Hot science comes to Wellington
News release: Hot science comes to Wellington
GNS
Science
Over the next two weeks, the world's leading
authorities on the history of climate change will converge
on Wellington for a conference on the greenhouse climate of
the Paleogene period, 65 to 35 million years ago
Over the next two weeks, the world's leading authorities on the history of climate change will converge on Wellington for a conference on the greenhouse climate of the Paleogene period, 65 to 35 million years ago.
The Paleogene was the last time that the Earth experienced greenhouse climate conditions and associated global warming on a scale that is comparable to projected future global warming.
The conference will include a one day "Greenhouse Earth Symposium" on 14 January in which leading international research scientists will showcase the role that research into the ancient greenhouse world of the Paleogene plays in advancing understanding of modern climate change.
Presentations will be targeted towards a non-specialist audience with an interest in the science behind climate change and, specifically, greenhouse gas-induced global warming.
Symposium speakers will explore the role of greenhouse gases in driving Paleogene episodes of extreme global warming; the consequences of global warming for biological systems; the nature of natural feedback systems that serve to modulate climate and atmospheric greenhouse gas levels, and the effectiveness of climate models in simulating greenhouse climate states.
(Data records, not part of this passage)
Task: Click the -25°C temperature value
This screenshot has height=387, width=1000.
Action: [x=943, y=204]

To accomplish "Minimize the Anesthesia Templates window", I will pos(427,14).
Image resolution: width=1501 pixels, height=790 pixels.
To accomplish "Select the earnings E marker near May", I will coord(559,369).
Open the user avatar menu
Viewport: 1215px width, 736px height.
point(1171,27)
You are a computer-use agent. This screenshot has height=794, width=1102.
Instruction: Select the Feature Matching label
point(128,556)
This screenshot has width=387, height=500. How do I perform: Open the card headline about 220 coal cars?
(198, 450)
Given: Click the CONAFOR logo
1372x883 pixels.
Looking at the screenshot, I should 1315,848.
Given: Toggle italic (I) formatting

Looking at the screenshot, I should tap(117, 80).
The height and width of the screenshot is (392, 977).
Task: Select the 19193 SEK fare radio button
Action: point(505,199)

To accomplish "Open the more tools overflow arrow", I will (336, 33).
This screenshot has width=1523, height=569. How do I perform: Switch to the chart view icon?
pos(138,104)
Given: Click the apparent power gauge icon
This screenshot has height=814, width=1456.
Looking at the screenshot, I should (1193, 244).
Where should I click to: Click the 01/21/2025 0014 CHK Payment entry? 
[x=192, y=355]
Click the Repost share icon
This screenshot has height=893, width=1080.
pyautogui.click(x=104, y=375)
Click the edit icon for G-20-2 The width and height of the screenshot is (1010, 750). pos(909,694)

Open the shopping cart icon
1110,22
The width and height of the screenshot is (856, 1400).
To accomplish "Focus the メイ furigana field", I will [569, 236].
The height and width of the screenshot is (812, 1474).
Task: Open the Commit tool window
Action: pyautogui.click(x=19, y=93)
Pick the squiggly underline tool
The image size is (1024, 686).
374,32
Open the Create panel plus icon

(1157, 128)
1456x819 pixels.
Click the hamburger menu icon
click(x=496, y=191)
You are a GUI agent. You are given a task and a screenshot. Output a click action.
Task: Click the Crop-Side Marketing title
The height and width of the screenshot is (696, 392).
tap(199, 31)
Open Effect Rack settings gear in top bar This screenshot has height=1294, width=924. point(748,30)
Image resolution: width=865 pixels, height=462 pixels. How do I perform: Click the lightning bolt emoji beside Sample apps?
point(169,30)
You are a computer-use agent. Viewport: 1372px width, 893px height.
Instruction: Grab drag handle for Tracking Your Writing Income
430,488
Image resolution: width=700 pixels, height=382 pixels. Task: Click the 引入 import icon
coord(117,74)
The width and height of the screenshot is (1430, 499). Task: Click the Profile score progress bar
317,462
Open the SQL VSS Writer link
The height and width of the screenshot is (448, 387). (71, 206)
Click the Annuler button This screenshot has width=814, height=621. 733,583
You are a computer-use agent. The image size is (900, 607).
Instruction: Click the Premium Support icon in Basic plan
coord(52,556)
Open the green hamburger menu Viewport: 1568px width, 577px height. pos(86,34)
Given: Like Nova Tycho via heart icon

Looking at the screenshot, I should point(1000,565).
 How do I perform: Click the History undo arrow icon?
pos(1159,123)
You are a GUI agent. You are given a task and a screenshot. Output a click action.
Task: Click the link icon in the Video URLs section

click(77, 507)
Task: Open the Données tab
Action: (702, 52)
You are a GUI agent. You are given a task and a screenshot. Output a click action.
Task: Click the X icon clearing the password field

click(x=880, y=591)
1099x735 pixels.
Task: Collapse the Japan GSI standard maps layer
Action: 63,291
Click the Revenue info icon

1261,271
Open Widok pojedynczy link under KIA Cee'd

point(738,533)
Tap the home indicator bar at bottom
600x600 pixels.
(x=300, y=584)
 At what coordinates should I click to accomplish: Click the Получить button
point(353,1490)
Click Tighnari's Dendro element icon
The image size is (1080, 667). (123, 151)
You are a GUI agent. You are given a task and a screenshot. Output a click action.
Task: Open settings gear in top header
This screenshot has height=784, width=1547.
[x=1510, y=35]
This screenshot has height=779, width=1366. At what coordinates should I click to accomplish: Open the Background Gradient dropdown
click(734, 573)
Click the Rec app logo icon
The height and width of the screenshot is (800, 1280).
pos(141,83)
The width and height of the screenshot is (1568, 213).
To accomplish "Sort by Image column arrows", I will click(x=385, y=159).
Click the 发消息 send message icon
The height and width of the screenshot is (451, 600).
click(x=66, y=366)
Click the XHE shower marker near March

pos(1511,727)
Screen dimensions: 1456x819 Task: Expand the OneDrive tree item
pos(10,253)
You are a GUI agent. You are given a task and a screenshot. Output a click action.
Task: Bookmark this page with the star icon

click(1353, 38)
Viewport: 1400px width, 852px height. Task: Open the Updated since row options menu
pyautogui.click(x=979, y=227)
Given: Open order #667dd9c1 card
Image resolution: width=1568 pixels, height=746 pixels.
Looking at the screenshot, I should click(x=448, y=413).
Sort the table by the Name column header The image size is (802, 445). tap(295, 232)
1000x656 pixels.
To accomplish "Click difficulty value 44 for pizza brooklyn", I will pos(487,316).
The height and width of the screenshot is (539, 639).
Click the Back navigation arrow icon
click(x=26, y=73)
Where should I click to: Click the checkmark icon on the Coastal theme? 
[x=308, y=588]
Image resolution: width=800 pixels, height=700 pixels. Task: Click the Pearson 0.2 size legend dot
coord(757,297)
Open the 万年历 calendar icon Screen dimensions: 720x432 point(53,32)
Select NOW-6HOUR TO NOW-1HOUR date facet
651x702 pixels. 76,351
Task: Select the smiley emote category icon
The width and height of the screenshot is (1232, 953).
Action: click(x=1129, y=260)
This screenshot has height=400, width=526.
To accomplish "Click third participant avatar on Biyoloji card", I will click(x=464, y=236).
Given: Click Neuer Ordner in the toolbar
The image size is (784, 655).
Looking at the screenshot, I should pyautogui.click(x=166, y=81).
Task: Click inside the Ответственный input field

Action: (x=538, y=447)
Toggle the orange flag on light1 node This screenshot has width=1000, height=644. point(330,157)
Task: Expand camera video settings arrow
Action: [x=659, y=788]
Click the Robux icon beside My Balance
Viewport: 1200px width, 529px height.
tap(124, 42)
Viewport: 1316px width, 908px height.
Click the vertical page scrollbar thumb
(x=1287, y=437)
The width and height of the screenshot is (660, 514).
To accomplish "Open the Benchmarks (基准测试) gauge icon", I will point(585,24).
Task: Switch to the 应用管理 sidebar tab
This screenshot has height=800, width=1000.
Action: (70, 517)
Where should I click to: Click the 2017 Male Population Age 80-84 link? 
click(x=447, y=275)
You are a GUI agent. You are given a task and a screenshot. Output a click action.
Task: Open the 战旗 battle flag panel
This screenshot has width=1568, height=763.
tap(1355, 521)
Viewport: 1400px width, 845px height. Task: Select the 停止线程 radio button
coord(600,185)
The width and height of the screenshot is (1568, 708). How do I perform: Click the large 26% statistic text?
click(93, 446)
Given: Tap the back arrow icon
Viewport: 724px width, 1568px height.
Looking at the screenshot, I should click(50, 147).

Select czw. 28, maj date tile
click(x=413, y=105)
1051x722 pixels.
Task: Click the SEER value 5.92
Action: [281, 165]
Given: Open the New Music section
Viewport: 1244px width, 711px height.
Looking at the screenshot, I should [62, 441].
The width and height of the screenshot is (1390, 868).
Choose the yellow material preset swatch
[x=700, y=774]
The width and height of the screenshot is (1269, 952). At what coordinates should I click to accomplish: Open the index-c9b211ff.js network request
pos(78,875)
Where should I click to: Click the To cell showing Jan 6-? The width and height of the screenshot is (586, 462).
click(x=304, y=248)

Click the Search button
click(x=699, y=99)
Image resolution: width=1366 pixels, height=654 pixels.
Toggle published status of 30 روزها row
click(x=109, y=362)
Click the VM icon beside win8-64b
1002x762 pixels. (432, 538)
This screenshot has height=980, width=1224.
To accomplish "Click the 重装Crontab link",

A common theme to several presentations is the discovery that during times of extreme global warming sea temperatures in polar and temperate regions, such as New Zealand, soared to levels far higher than is predicted by climate models.
The symposium will conclude with a public lecture by Professor James Zachos from the University of California, Santa Cruz, on "Rapid global warming and ocean acidification 55 million years ago: Lessons for the future" in Oceania at Te Papa, 5.30-6.30 pm, Wednesday, 14 January.
The conference, "Climatic and Biotic Events of the Paleogene", has drawn together 130 scientists and students from over 20 countries, and runs from Monday 12 of January to Thursday 15 of January.
The conference will be preceded and followed by field excursions to examine New Zealand's unique record of climate change during Paleogene times in Canterbury, Marlborough, Otago, Westland, Hawkes Bay and even the Chatham Islands.
In Hawkes Bay, conference delegates will be hosted by the local iwi at Rongomaraeroa Marae, Porangahau, which is an area of special significance for the development of New Zealand's Paleogene geological record.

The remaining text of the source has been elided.